Simply the fact Flash approaches its first season with the gonzo, go-for-broke, mindset that gave us time travel and psychic gorillas right out of the gate speaks volumes about its confidence and passion. Now the ramp up has begun for season 2, and it seems we’ll be seeing the start of the Flash Family as Jesse Quick, Wally West, and Jay Garrick have all been confirmed.
DC Comics' Families
The Flash family, as it’s called, is one of the last enduring bastions of DC’s silver age heroic stratification of characters. This has a lot to do with how DC parses its universe and its heroes. Where Marvel was concerned, their universe of characters was created by about 7 guys, so they’ve always grouped their characters by scope and focus. There’s the street-level heroes like Spider-Man and Daredevil, the cosmic characters like Guardians of the Galaxy, mystic heroes like Dr. Strange, and Earthly defenders like Captain America and Iron Man. DC doesn’t really have that same parsing.
DC comics were made much more off the cuff, usually as a revival of an older character. After DC found renewed popularity with its characters, the thinking became that rather than create fellow heroes of the same scope and grounding, DC would give its major characters a “family” of fellow heroes. This is how you get things like the extended Batman family of Robin, Batgirl, Batwoman, and Ace the Bathound. Additionally, this is where the legion of super pets comes from.
For the most part, the families tradition has faded off, and DC has embraced something closer to Marvel in terms of scope. Even now the general unifying element for DC heroes tends to be location rather than what the heroes are fighting against. That’s why folks like Batman (a gritty urban defender) and the Spectre (the ghostly embodiment of God’s wrath) are counted as part of the same pantheon because they both patrol Gotham City. The only heroic family to endure into the modern era has been the Flash family, and that’s mainly because it was actually created in the current day and age.
The Flash Family
Most of these speedsters languished in obscurity or were haphazardly thrown into the main DC universe with little to no fanfare. That all changed for a brief time in the early 2000s when Geoff Johns began writing the Flash comic books. He made a point of reintegrating past characters and developing all of DC’s disparate speedsters into a legitimate Flash family.
The two major past heroes Johns’ returned to the fold were Max Mercury and Johnny Quick. Both characters were forgotten relics of the Golden Age with very few appearances under their belt. Max Mercury came into the series as a guardian for Bart Allen, the new Kid Flash at the time. On the other hand, Johnny Quick didn’t get to make it into the comics, but his daughter, Jesse Quick, also possessed super speed and became a major supporting character.
The Speed Force
This was all part of Johns’ push to develop something called the Speed Force. The Speed Force has appeared in CW’s The Flash, though it’s hardly been explained. The essential idea of the Speed Force is that it’s a quasi-mystical source of energy that certain humans can access to travel at amazing speeds.

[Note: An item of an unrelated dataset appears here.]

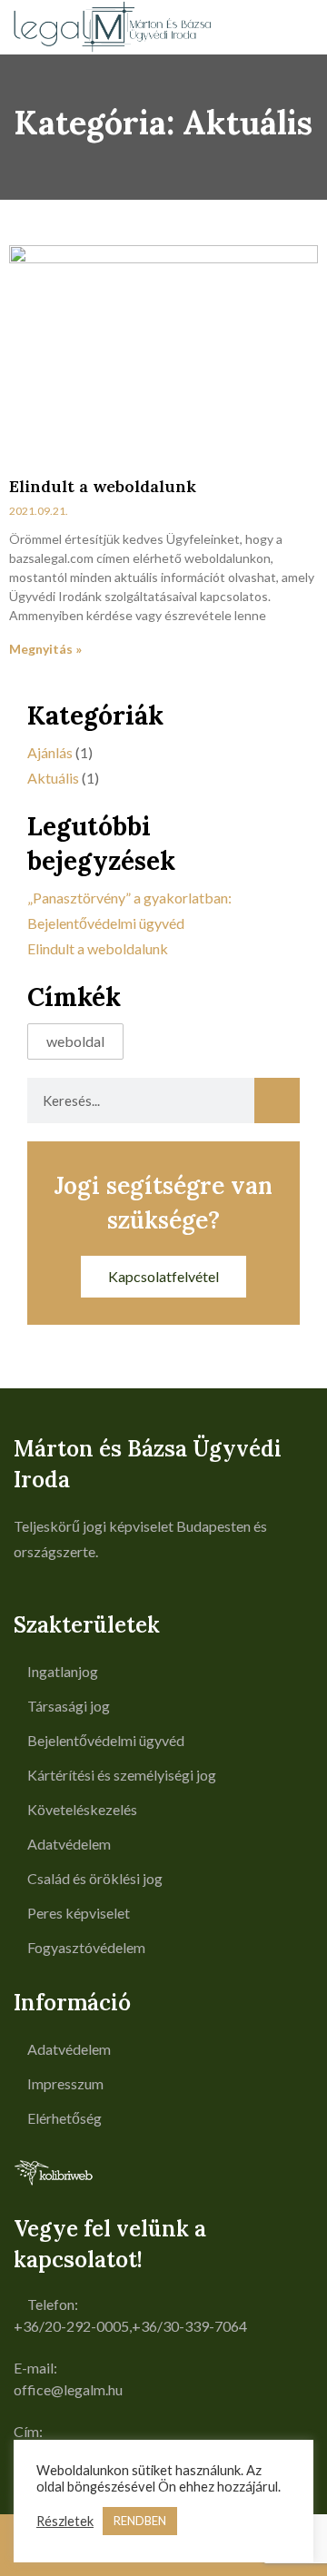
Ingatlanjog (62, 1671)
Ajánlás (50, 752)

People have plenty of explanations for the Speed Force; sometimes relying heavily on science while others time drawing on metaphysics to explain its nature. Regardless of your preferred explanation, Johns’ pitch was that all the major DC speedsters were able to access the speed force, which is why there were so many of them.
That’s a pretty clever idea, yet it’s ultimately par for the course with Geoff Johns. He tends to explain away the plethora of comic book similarities with broader metaphysical forces, like the revelation in Blackest Night that every hero who has returned from death was brought back by the same means. Speaking of which, death is actually represented by a physical manifestation within the Speed Force. The character referred to as the Black Flash is the humanoid embodiment of death, animated through the accelerating power of the Speed Force.
That’s the lowdown on the Flash Family and the nature of the Speed Force. While it’s unclear how much the Speed Force craziness will make it onto the show, we do know that nearly the entire Flash family is now represented. Jesse Quick, Wally West, Barry Allen, and Jay Garrick are all confirmed parts of season 2, and the show has been teasing Max Mercury for awhile now through the mysterious Mercury Labs. I wouldn’t be surprised if by the end of season 2 there are a lot more speedsters in Central City.